[TEXT EXCERPT]:
↓

LLRW from Daily Operations: According to Mass Dept of Public Health, the state agency responsible for keeping track of waste generated, Pilgrim generated from 2009-2012:
- 2009 – 32,980 cubic feet of class A waste with a total activity of 125.2 curies; 550 cubic feet of class B waste with a total activity of 119.6 curies; 15 cubic feet of class C waste with a total activity of 47.7 curies.
- 2010 – 14,400 cubic feet of class A waste with a total activity of 180 curies; 284 cubic feet of class B waste with a total activity of 1,070 curies; 15 cubic feet of class C waste with a total activity of 47.7 curies;
- 2011 – 32,700 cubic feet of class A waste with a total activity of 243 curies; 184 cubic feet of class B waste with a total activity of 53.3 curies; 15 cubic feet of class C waste with a total activity of 47.7 curies.
- 2012 – 19,500 cubic feet of class A waste with a total activity of 157 curies; 80 cubic feet of class B waste with a total activity of 625 curies; 15 cubic feet of class C waste with a total activity of 47.7 curies.
We understand that Pilgrim now can send its Class A, B and C waste to Clive, Utah. The A, B and C waste is “blended” so that the resulting blended waste qualifies as Class A. Pilgrim’s Greater-than-Class C waste has no forwarding address. It will stay in Plymouth, along with the spent fuel assemblies, until a suitable repository is developed.
LLRW from Decommissioning: Huge amounts of LLRW will result from decommissioning. If a licensee chooses immediate dismantlement about 40% of the total volume of LLRW produced by a BWR in its 40-year life-time is from decommissioning. If a BWR chooses “Safstor” and waits 30-60 years before decommissioning, the LLRW will decay and substantially decrease in volume.

↑

[APPLY WHAT YOU READ]:
a. Rewrite the part of the Pilgrim waste passage that begins at the words "LLRW from Decommissioning: Huge" and ends after "decrease in volume.", putting "boiling water reactor" wherever "BWR" appears.
b. Using the Pilgrim waste passage, explain why choosing "Safstor" reduces the volume of LLRW from decommissioning.
c. According to the Pilgrim waste passage, where will Pilgrim's Greater-than-Class C waste stay?
The material that comes next is separate from the Pilgrim waste passage.

[RAW DATA]:
↓

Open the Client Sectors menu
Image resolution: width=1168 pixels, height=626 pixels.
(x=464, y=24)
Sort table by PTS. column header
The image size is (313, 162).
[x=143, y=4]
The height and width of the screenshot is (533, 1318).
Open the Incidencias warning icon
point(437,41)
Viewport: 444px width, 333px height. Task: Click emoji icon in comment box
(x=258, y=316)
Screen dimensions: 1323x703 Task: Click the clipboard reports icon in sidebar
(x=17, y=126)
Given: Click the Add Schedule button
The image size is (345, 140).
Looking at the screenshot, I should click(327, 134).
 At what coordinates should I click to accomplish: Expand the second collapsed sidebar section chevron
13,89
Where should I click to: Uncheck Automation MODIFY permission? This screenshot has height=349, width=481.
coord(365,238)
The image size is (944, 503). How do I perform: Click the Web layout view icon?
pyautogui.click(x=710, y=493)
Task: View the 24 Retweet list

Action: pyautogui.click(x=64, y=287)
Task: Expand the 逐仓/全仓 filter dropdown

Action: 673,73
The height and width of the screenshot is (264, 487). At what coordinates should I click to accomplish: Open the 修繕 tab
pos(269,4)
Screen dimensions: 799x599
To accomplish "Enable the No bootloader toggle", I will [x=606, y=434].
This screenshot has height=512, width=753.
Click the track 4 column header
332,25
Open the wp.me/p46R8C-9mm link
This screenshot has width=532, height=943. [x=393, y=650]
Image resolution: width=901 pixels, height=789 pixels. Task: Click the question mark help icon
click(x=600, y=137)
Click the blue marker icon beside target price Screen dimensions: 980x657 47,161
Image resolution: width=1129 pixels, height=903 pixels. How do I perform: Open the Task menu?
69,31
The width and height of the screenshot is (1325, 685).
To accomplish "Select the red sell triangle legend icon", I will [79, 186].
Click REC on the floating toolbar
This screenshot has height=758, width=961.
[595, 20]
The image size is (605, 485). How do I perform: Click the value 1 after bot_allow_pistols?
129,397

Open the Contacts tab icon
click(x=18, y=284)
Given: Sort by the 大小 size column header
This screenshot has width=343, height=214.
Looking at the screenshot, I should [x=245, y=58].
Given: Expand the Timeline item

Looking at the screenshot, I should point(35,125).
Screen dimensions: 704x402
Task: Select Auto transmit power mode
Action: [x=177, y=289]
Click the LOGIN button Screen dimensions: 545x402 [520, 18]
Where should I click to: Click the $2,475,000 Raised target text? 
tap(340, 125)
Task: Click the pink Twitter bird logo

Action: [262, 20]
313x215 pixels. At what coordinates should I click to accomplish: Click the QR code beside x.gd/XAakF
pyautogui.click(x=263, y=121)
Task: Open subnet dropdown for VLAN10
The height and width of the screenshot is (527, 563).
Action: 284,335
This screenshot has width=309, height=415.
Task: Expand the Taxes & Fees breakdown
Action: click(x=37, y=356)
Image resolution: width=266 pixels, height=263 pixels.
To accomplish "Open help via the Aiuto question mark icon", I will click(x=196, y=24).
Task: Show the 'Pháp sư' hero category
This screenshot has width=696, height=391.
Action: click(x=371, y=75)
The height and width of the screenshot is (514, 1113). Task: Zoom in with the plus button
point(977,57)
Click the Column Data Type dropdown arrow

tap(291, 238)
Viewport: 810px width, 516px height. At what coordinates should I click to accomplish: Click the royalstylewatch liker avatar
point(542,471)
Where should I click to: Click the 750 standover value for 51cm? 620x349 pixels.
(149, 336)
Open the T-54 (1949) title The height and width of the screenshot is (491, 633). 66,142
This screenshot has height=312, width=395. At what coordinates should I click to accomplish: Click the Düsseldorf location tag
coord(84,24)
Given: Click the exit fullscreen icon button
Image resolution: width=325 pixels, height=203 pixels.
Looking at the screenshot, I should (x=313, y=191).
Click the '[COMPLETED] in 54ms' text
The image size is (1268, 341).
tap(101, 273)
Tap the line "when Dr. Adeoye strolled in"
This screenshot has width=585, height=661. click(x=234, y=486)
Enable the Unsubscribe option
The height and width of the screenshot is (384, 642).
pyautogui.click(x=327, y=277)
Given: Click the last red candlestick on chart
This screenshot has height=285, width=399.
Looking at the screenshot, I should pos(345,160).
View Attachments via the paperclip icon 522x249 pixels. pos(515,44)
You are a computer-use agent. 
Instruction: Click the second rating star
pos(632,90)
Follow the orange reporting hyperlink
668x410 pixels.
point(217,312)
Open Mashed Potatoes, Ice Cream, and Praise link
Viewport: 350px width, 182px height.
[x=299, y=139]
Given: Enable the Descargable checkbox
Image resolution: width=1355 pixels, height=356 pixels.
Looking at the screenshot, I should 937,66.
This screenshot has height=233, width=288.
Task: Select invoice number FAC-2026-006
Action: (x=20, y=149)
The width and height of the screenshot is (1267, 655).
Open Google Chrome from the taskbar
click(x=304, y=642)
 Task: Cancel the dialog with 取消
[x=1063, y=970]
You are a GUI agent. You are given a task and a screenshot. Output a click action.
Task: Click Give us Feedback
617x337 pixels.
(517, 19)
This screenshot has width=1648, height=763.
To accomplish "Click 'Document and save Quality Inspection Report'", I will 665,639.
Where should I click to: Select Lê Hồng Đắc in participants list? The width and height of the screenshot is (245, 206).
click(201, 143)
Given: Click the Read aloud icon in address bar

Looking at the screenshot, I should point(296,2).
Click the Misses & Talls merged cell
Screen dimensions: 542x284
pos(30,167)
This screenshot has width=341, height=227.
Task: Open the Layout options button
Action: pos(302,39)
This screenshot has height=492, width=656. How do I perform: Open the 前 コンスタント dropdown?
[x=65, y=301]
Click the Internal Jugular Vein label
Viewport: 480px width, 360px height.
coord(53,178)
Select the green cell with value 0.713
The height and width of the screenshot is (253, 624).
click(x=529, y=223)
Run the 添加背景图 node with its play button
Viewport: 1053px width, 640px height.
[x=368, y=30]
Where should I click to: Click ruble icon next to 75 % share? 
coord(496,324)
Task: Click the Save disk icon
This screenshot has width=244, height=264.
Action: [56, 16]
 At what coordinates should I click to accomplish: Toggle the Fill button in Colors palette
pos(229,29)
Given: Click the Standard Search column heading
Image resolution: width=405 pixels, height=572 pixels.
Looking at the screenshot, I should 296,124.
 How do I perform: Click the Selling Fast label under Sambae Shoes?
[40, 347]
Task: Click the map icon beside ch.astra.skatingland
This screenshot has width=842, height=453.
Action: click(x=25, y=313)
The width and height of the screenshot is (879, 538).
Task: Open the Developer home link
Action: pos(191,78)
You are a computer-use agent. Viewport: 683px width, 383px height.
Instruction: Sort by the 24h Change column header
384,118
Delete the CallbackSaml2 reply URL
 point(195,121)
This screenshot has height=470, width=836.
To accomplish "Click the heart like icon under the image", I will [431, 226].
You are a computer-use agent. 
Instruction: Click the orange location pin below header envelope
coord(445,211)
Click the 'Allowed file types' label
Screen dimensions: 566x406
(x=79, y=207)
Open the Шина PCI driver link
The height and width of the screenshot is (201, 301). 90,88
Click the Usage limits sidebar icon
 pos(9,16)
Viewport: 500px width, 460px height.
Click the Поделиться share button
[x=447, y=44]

↑

[EXPECTED RESPONSES]:
a.
LLRW from Decommissioning: Huge amounts of LLRW will result from decommissioning. If a licensee chooses immediate dismantlement about 40% of the total volume of LLRW produced by a boiling water reactor in its 40-year life-time is from decommissioning. If a boiling water reactor chooses “Safstor” and waits 30-60 years before decommissioning, the LLRW will decay and substantially decrease in volume.

b. Under "Safstor," the plant waits 30-60 years before decommissioning. During that wait the LLRW decays, so its volume substantially decreases.

c. It will stay in Plymouth, along with the spent fuel assemblies, until a suitable repository is developed.